Frequently Asked Questions

What is Kafka tiered storage and when did it become production-ready?

Tiered storage, introduced in KIP-405, separates hot data on broker disks from cold data in object storage such as S3, GCS, or Azure Blob. It reached general availability in Kafka 3.9 and is a first-class feature on Kafka 4.2. Producers and consumers are unchanged; the broker transparently serves reads from either tier based on the requested offset.

How much does tiered storage reduce Kafka infrastructure cost?

For clusters with long retention windows, tiered storage typically reduces infrastructure cost by 60–80%. The savings come from replacing replicated NVMe storage (which multiplies by the replication factor and requires free-space headroom) with single-copy object storage that is 10–20× cheaper per GiB.

Should I use MirrorMaker 2 or Cluster Linking for multi-region replication?

MirrorMaker 2 is the right choice for Apache Kafka deployments and for topologies with complex routing or topic prefixing. Cluster Linking, available on Confluent Platform, offers lower operational overhead but is less flexible.
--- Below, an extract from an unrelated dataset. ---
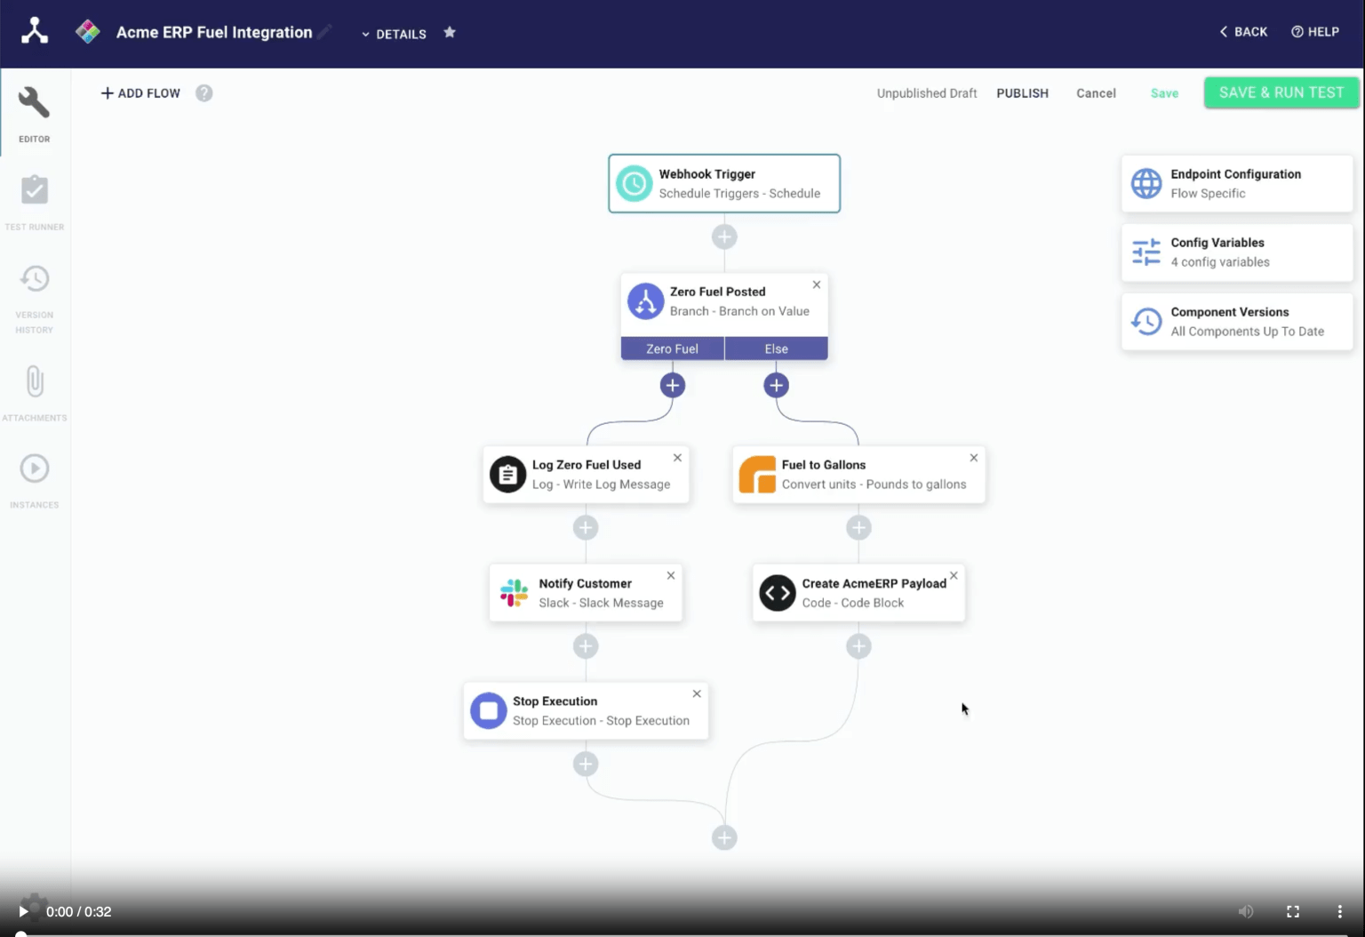The width and height of the screenshot is (1365, 937).
Task: Click PUBLISH in the top toolbar
Action: [1022, 92]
At MinervaDB, we select based on platform, topology complexity, and operational maturity.

What segment size should I use for tiered storage topics?

We standardize on 1 GiB segments (segment.bytes=1073741824) for most tiered storage topics, because each segment becomes a single object in remote storage and smaller segments produce excessive S3 request overhead. For very high-throughput topics with multi-GB/s ingest, 2 GiB segments further reduce upload frequency.

Can tiered storage be used with log compaction?

Log compaction support in tiered storage has been an ongoing development item. In Kafka 3.9 GA and Kafka 4.x, standard retention-based (time and size) topics are fully supported, while compacted topics have had limitations. Teams relying on compacted topics should verify current support in the target Kafka version before enabling tiered storage on those topics.

How does MirrorMaker 2 handle consumer offset translation across regions?

MirrorMaker 2 includes a MirrorCheckpointConnector that periodically writes offset-translation records to an offset-syncs topic. On failover, consumer groups in the destination region use the translated offsets to resume from the correct logical position in the replica. This is essential for analytics consumers that must not reprocess or skip data during regional cutover.